Page extract:
%%

Using Filebot to add custom xattr

Running FileBot from the console, Groovy scripting, shell scripts, etc
Post Reply
User avatar
ctark
Power User
Posts: 2
Joined: 12 Mar 2017, 17:08

Using Filebot to add custom xattr

Post by ctark »

Hey!

First off, thank you for this great utility, I am loving the AMC script, and have used it as a base for a custom version that suits my needs.

What I am trying to do: Save the label and tracker that is passed from the client to the AMC script as a new xattr for use later.

A bit of background: I recently lost all my hardlinks when I migrated from separate volumes to one large, spanned volume. My library contains a mixture of TV, Movies, eBooks, Music, Comics, ect. Each is sorted into it's own folder based on the tracker it came from, or the label it was assigned.
When I went to run my manual filebot run script, it obviously doesn't have these being passed to it, so it had to rely on existing xattr and online lookups for the content.
This worked decent for the movies and TV shows, but obviously failed / mismatched for the other categories. So I thought, if I could save these as xattr, and then modify the script to look these up, I won't have to worry about this in the future.

Now I will be the first to say I'm not fluent in groovy, and some of your backend code goes way over my head, but for the most part I have been figuring out how to do things on my own, and it's been working (maybe not as elegant as if you had written it, but it's functional).

%%

Data provided:
%%

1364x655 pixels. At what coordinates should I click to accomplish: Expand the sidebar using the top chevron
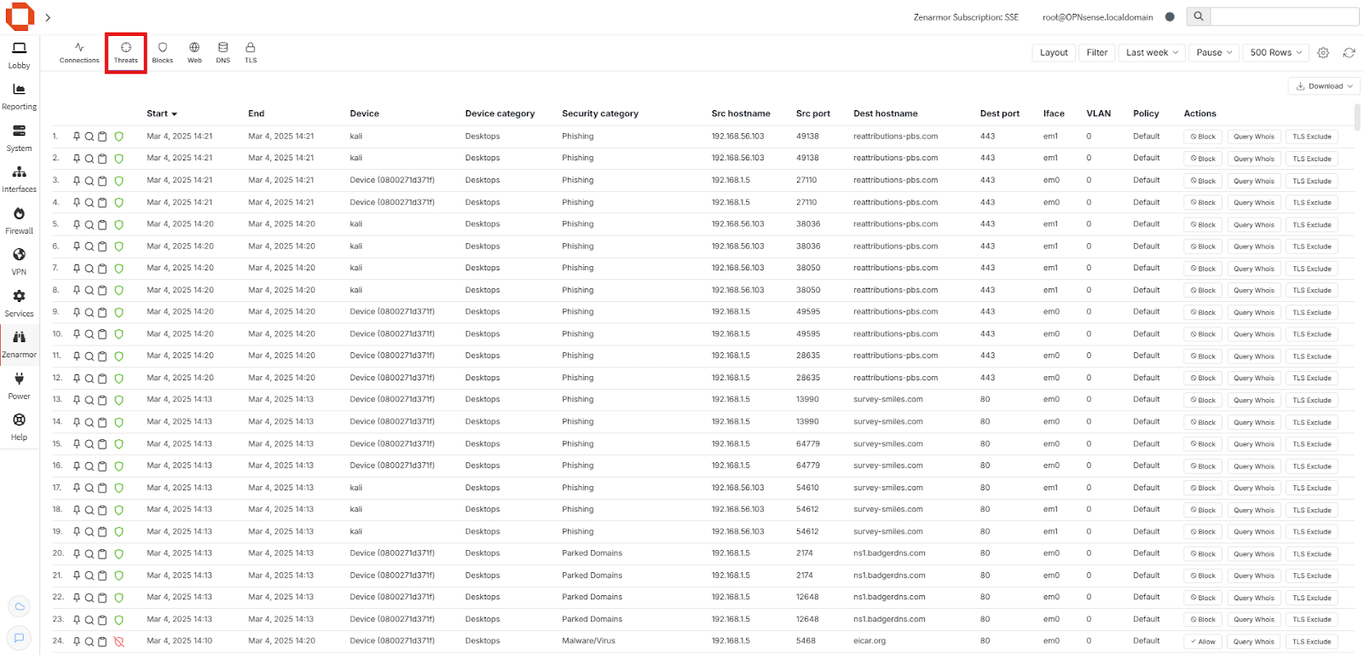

%%

Instructions:
A - Duplicate the stretch of the FileBot forum post from "Now I will be" through "but it's functional).", reproducing it word for word.
B - Go on with the FileBot xattr forum post, picking up right after its last sentence.

Exercise results:
A -
Now I will be the first to say I'm not fluent in groovy, and some of your backend code goes way over my head, but for the most part I have been figuring out how to do things on my own, and it's been working (maybe not as elegant as if you had written it, but it's functional).

B -
After a good 5 hours of playing around, I think I'm close, but I'm just not quite sure what I'm doing... Here is the code I'm using:

Code: Select all

// group episodes/movies and rename according to Plex standards
def groups = input.groupBy{ f ->
	// print xattr metadata
	if (f.metadata) {
		log.finest "xattr: [$f.name] => [$f.metadata]"
	} 
	tryLogCatch {
		if (fromUT) {		
			Resource<MetaAttributes> xattr = Resource.lazy(xattr(f));  // Attempt 1
			// def xattr = new MetaAttributeView(f);                                // Attempt 2
			
			String UT_LABEL_KEY = "net.filebot.ut.label";
			String UT_TRACKER_KEY = "net.filebot.ut.tracker";
			
			if (tracker != null && tracker.length() > 0) {
				xattr.get().setExtraMeta(UT_TRACKER_KEY, tracker);
			}
			if (label != null && label.length() > 0) {
				xattr.get().setExtraMeta(UT_LABEL_KEY, label);
			}
		}
	}
Using Attempt 1:
I have gotten it narrowed down to:

Code: Select all

No signature of method: net.filebot.media.XattrMetaInfo.call() is applicable for argument types: (java.io.File) values: [X:\Folder\File-Name.ext]
By the looks of that error, it's looking for a file object and I'm passing it a string path, could this be the issue?

Using Attempt 2:
I got the following error:

Code: Select all

Could not find which method get() to invoke from this list:
  public abstract java.lang.Object java.util.Map#get(java.lang.Object)
  public java.lang.Object java.util.Map#get(java.lang.Object, java.lang.Object)
Any help you can provide would be greatly appreciated!

Once again, thanks for the amazing program!
-Ctark
User avatar
rednoah
The Source
Posts: 22923
Joined: 16 Nov 2011, 08:59
Location: Taipei
Contact:

Re: Using Filebot to add custom xattr

Post by rednoah »

While modifying the amc is certainly possible, wouldn't it be easier to use --def exec for that? I'd recommend writing a PowerShell script for writing xattr (i.e. Alternative Data Streams) the way you like.

e.g.

Code: Select all

Set-Content -Path /path/to/file -Stream label -Value XYZ
i.e.

Code: Select all

--def exec="Set-Content -Path \"{f}\" -Stream label -Value %LABEL%"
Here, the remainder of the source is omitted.